Connecting to the Ancestors

 

As October rolls around and the early mornings begin with cool, crisp air, I am overcome with a sense of nostalgia for the old, for things that need to be remembered.  As a witch, my thoughts turn to the shedding of the leaves.  There is some sadness in those fading colors but I find myself looking forward to the stillness of the winter-time, the warmth of the hearth and early mornings with hot tea while looking out the windows at the cold.

Autumn leaves

When I experience the bold transition from fall to winter, my thoughts fall to my ancestors, all those who have gone before me in endeavor,  bloodline, in spiritual heritage and more.  I put forth here that ancestors are far more than blood relatives that have passed to the Otherworld.  How do we honor them if we do not know them?  How can we reach out and reconnect with the roots that hold us fast and safe?  Do we know our own roots and what calls to us?  Answers to such questions cannot be found in books but only by looking deep within the self

Our ancestors are all those who go before us.  I’ve been fortunate to learn a few things about my ancestors by talking to old relatives and hearing the stories they had to tell. I asked my mother what her mother most liked to eat or what my great aunt’s favorite color was. When I most need to know I sit and contemplate.  I look outside to the changing weather and consider what my ancestors may have done during seasonal changes.  Simple acts, such as eating seasonally may aid in putting us in tune with ancestors.  On my stove sits a heavy mortar and pestle.  Close by is a candle that reminds me of the hearth fires and how those fires kept families alive.  I pull together what I know and invoke that connection. My ancestors are in the stars, the earth, the trees and in the flowers.  They live in memory, in action, passion and most certainly blood.

Drop of blood

In 2012 I pondered how in the world I would be able to connect with ancestors that I did not know.  Now, before I begin let me put it out there that this method was mine, I don’t suggest that you do anything like this –especially if you are squeamish.   At the time, I worked primarily with candles and plants.  I already had a list of favorite plants and flowers.  Setting intention is all that is needed but pondered a way to directly tap my bloodline when I was hit with a sudden epiphany.  For well over a year I’d been hearing a very odd message; “It’s in the blood.”  With firm intention and final understanding, I briskly walked to the cabinet and got out my small melting pot.  I threw in wax I’d been saving and melted it down.  While it melted, I gathered wick and a tin can.  I soaked a sharp pin in alcohol, washed my hands.  I closed my eyes for a moment and connected.  With a firm prick of my middle finger blood seeped to the surface.  A few drops collided with the wax and I stirred it around a little before carefully pouring it into the tin can.

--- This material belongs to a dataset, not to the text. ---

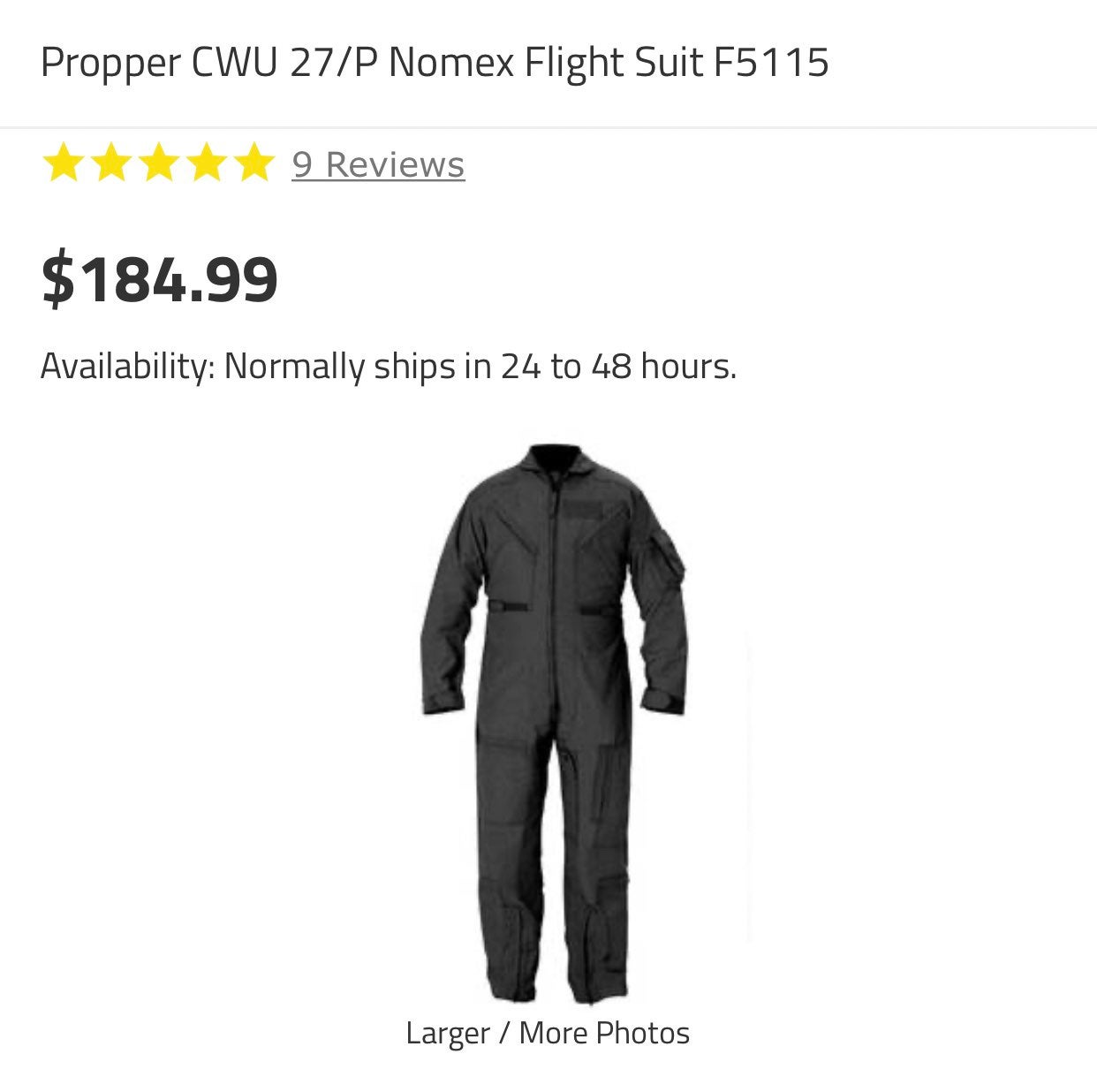Click the second yellow rating star
1097x1092 pixels.
[x=111, y=163]
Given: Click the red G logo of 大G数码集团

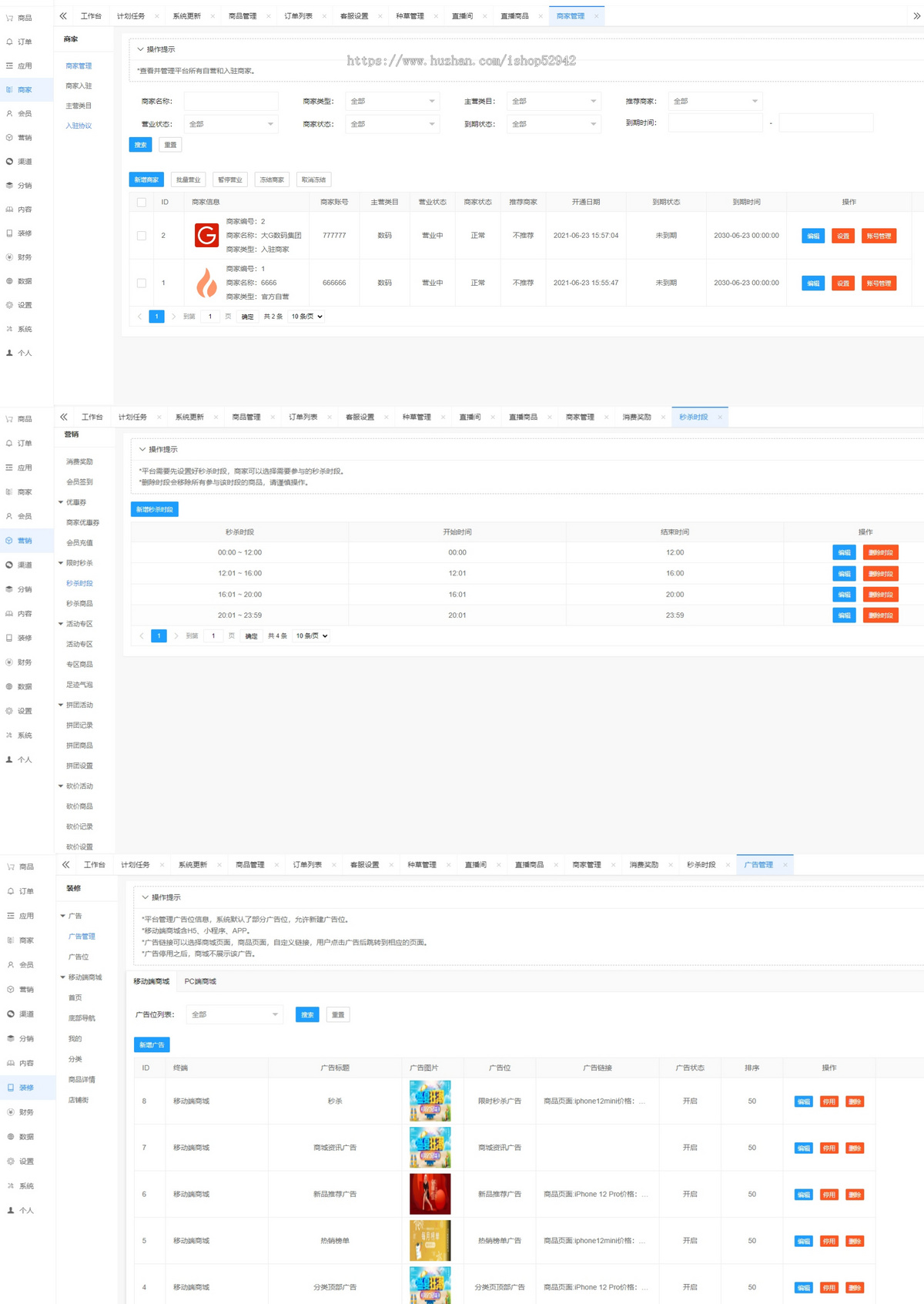Looking at the screenshot, I should coord(206,236).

Blood may be a disturbing medium for many.  That said, It is, of course, by no means necessary.  It is a symbolic act, one that is profound in my own mind hence the use of it.  If you do choose to use this method, take all necessary safety and health precautions for yourself and anyone you are working with.

Here are a few things to consider prior to working with the ancestors. Consider who you may be connecting to; not all of our ancestors were friendly or would wish us well. Also, not all ancestors are blood relatives, they may also be those connected to your practice, perspectives or even your work. In your Invocation of ancestors, specify who or what kind of ancestors you are looking to connect with.

  • If you have pictures or other memorabilia use it.
  • If you have cultural heritage you have not explored, then get to know it.
  • If you know the favorite foods of loved ones, you can take the time to prepare small portions of those meals and set a place for them.
  • If you desire to visit a grave, take a small gift to leave there with your loved one.